CHALLENGE - Render each non-blank line of the material below as a Markdown table with the columns Row and Line, numbering the rows in order. Leave the pictures out.

:: PROVIDED MATERIAL ::

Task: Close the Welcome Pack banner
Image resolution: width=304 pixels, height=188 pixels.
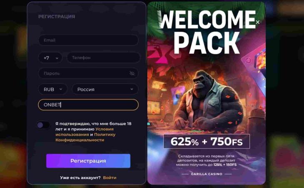Action: 257,22
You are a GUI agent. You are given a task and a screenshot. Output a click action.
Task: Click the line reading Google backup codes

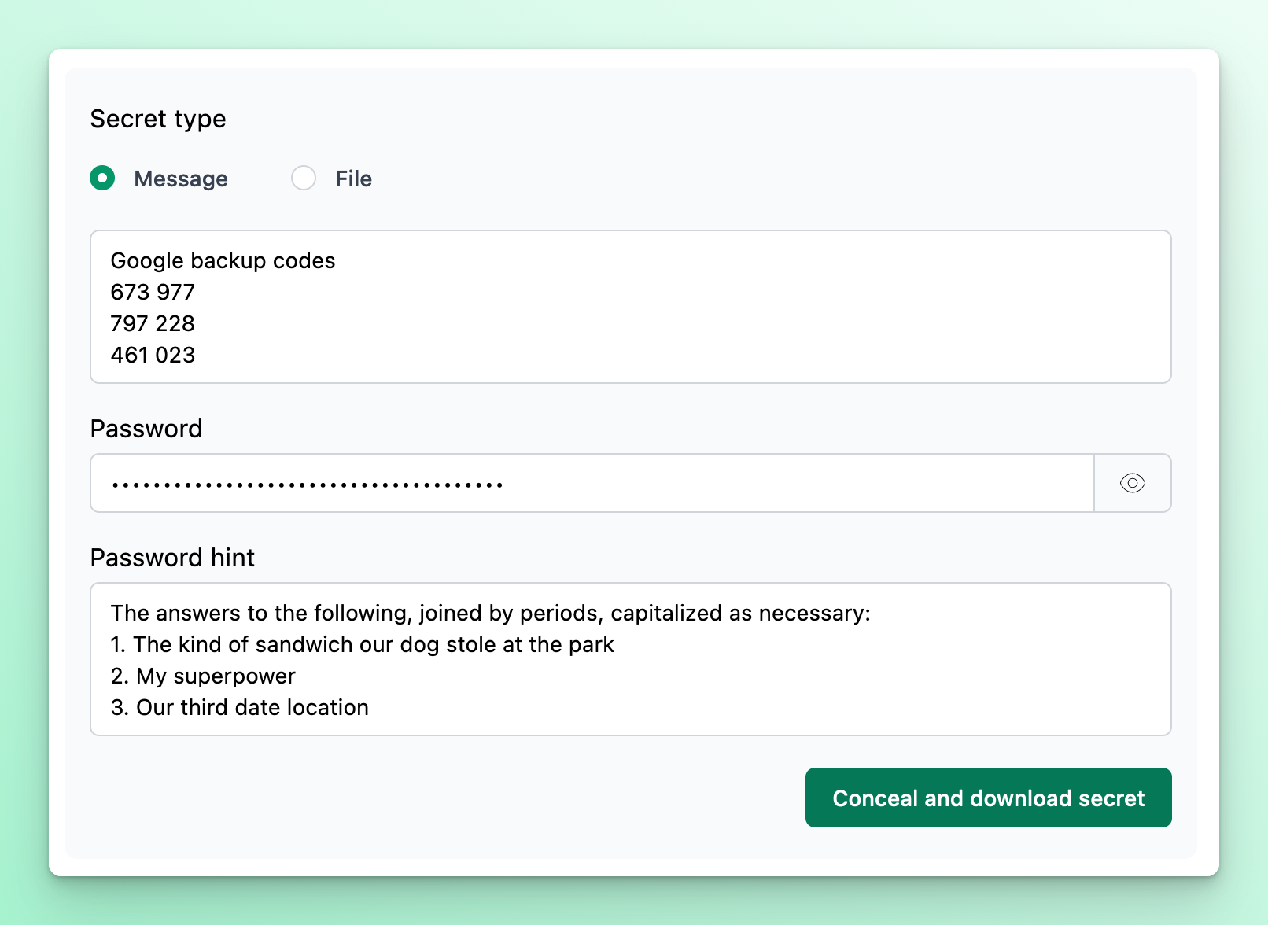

:::

ANSWER TO THIS EXERCISE -
| Row | Line |
|---|---|
| 1 | Task: Close the Welcome Pack banner |
| 2 | Image resolution: width=304 pixels, height=188 pixels. |
| 3 | Action: 257,22 |
| 4 | You are a GUI agent. You are given a task and a screenshot. Output a click action. |
| 5 | Task: Click the line reading Google backup codes |